Es lohnte nicht mehr, das Tagebuch aus der Schublade zu nehmen, es war gleich fünf Uhr, die Zeit des Kochunterrichts, wie Maria berichtete, die gut erholt wirkte, fast war ihr von der Bestrafung nichts mehr anzumerken. Na ja, ein bisschen weh tue es noch immer, bekundete sie auf Silvias schüchterne Frage, aber nur ein bisschen eben, nicht weiter schlimm, kein Problem. Auch sie hatte den Nachmittag zum Studium der Regeln genutzt, damit ihr ein solcher Fauxpas wie gestern nicht noch einmal passiere.
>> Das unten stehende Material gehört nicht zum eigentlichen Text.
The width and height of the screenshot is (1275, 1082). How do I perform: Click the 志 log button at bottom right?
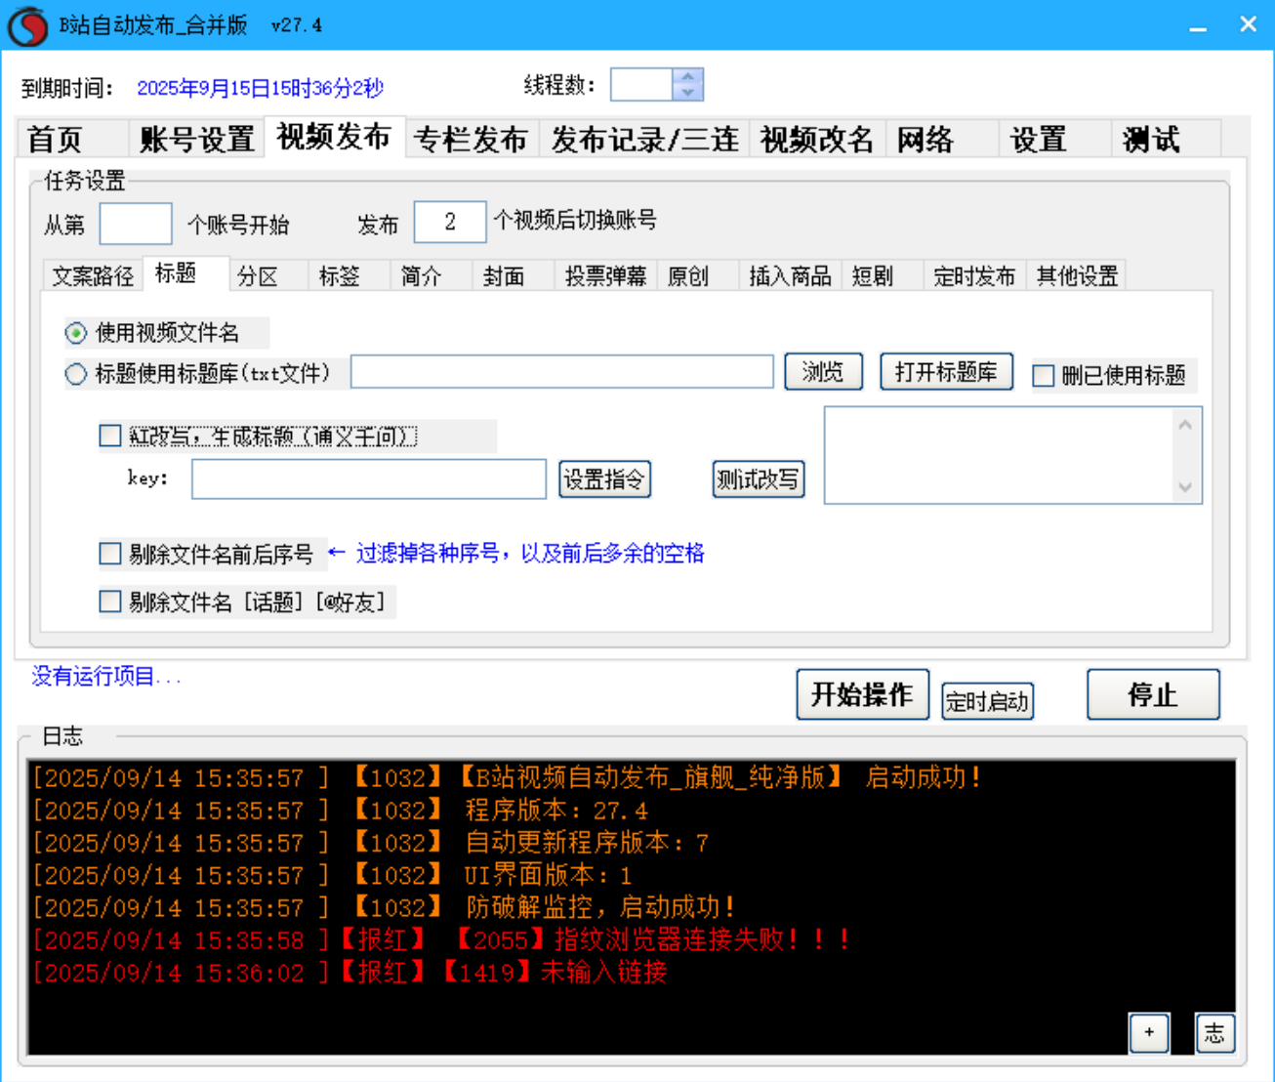(1213, 1032)
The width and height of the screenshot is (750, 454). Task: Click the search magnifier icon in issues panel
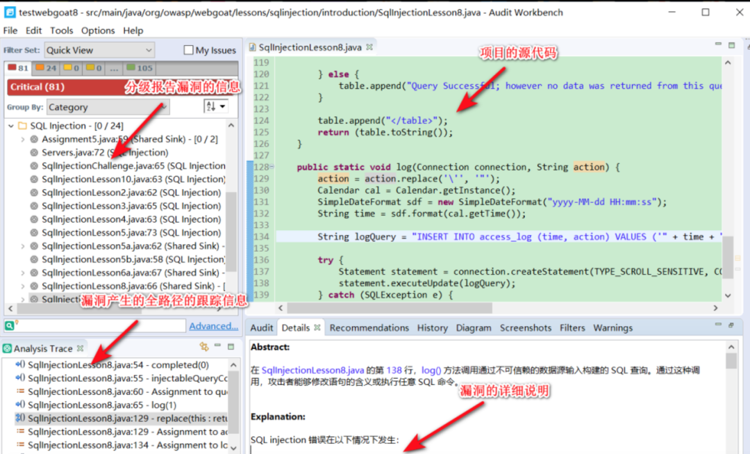click(x=10, y=325)
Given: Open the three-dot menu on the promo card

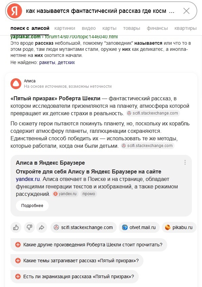Looking at the screenshot, I should click(x=185, y=162).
Sie hörten sich gegenseitig noch kurz ab, wobei Maria durch umfassende Kenntnis der Regeln brillierte und Silvia bemerkte, dass sie doch immerhin ein bisschen vom Gelernten behalten hatte und einige Passagen leidlich passabel daherstottern konnte.
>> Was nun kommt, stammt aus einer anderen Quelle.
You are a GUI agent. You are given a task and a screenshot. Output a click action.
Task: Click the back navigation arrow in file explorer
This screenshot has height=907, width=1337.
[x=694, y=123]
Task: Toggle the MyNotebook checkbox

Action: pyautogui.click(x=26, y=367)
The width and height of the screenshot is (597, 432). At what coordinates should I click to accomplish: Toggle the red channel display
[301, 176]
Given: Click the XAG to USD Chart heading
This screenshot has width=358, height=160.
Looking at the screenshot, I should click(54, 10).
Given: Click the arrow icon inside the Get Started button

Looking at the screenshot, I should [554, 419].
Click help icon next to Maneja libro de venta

Die Mädchen räumten ihre Sachen in die Schublade und der Aufseher erhob sich von seinem Platz, legte das Buch auf den Tisch. Es war der „Fremde“ von Albert Camus. Ach. War das die passende Lektüre für einen gefühllosen Kerkermeister? Sicherlich nicht. Aber dieser Mann las es, also gab es einen Umkehrschluss (einen zulässigen, wie Silvia jedenfalls hoffte): Wenn es keine Lektüre für einen gefühllosen Kerkermeister war und er es trotzdem las, konnte er ein solcher nicht sein. Was aber war er dann, ein existenzialistisch Entrückter? Seine Wortkargheit hätte zum Kerkermeister ebenso gut gepasst wie zum Fremden, sollte es da etwa Parallelen geben? Wenn, dann im Leid, das der Erste allerdings an andere weitergab, während es der Zweite für sich behielt, womit ihr Aufseher wieder der ersten Gruppe angehörte, mochte er nun Camus lesen oder nicht und so viel persönliches Leid mit sich herumschleppen, wie er wollte! Er nickte den Mädchen zu, fast freundlich, wie man hätte meinen können, und sie folgten ihm hinaus.